Stephanie Johnson has produced a balanced reviewed of Jan Kemp’s memoir Raiment: A Memoir for Academy of New Zealand Literature.
‘Prominent New Zealand women writers of very different hues have recently published memoir, including the luminary and much loved Patricia Grace. Wendyl Nissen’s clear-eyed, plainly written and supremely forgiving account of her troubled, unkind mother stands in stark contrast with Charlotte Grimshaw’s literary, dense and alarming account of growing up as C.K. Stead’s daughter. Now, as a kind of pastel middle ground, we have poet Jan Kemp’s Raiment. Kemp does not focus on any wrongs done by her parents — her childhood spent variously in Hamilton, Morrinsville and Howick seems in any case idyllic — or by various men with whom she came into contact during her teenage years and early adulthood.
Raiment begins, as do many conventional biographies and autobiographies, with the subject’s birth.

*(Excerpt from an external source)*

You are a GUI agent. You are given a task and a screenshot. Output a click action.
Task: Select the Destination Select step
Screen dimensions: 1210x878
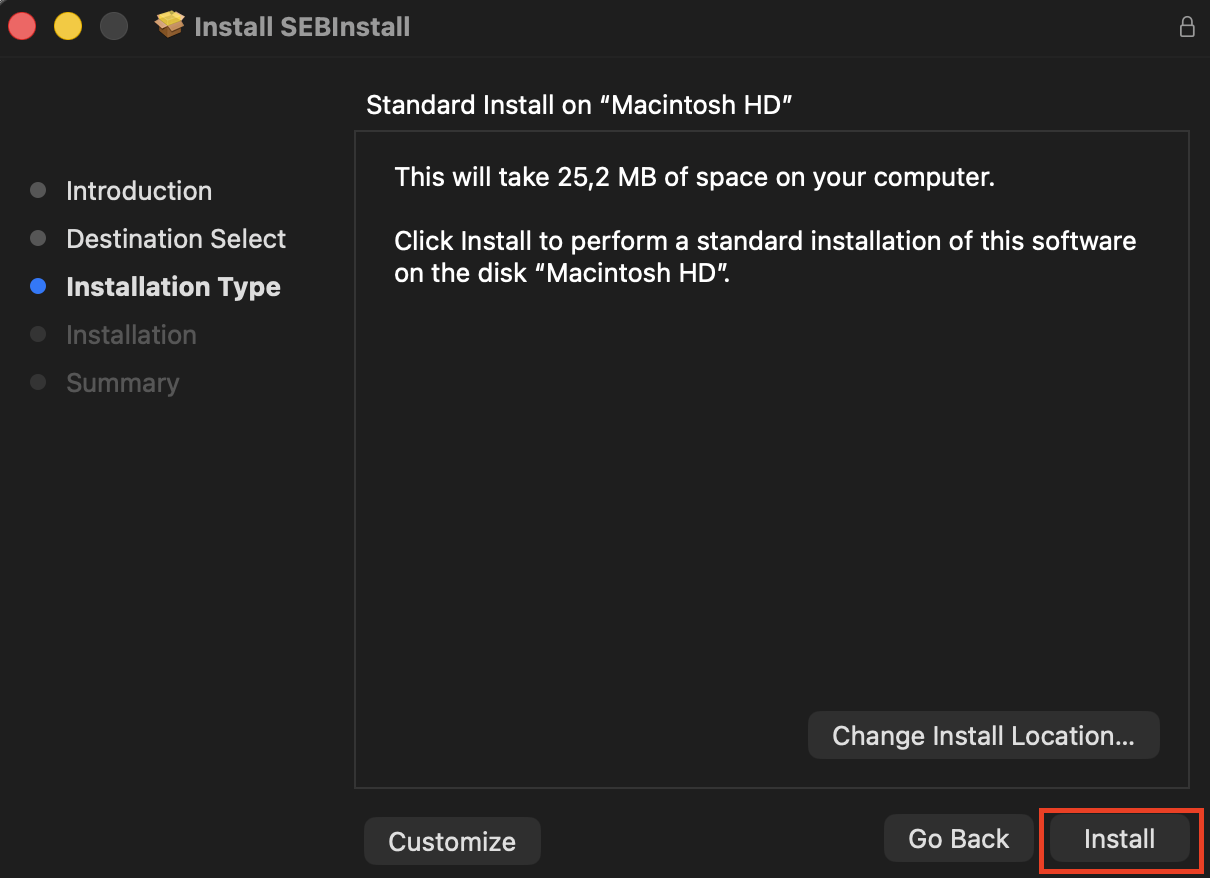pyautogui.click(x=176, y=239)
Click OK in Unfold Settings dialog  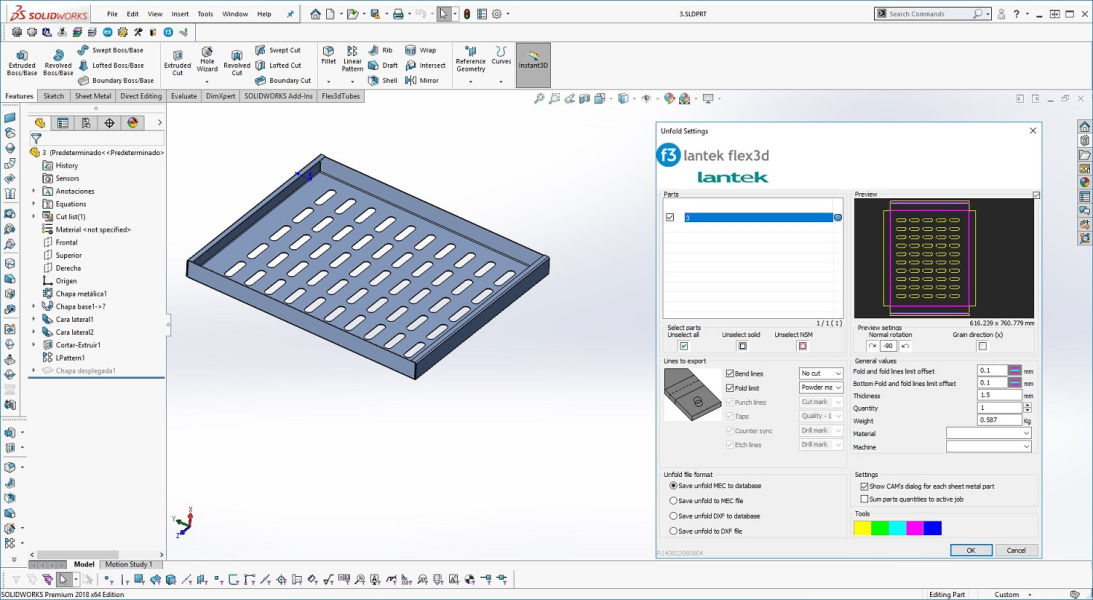[970, 550]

Kemp made her appearance in 1949, second born of what would become a family of three children later, with the birth of her brother Ian. Older brother Peter and Jan dubbed Ian Iwi, because they could not pronounce Ian. Perhaps, at that time in a Pākehā family, it would have been more likely to have been spelt Ewee, or similar, but Kemp spells it the Māori way and reminds us that it means “bone, nation, strength.”
Her brothers were kindly and chivalrous, as was her much older father Morice. Her mother Joan was “. . . both my friend and my mother.” When Kemp was only a few months old, she flew with Joan to Christchurch to have her harelip repaired, a challenge mentioned only once more in the text. Kemp is refreshingly resilient.’
Read the review here.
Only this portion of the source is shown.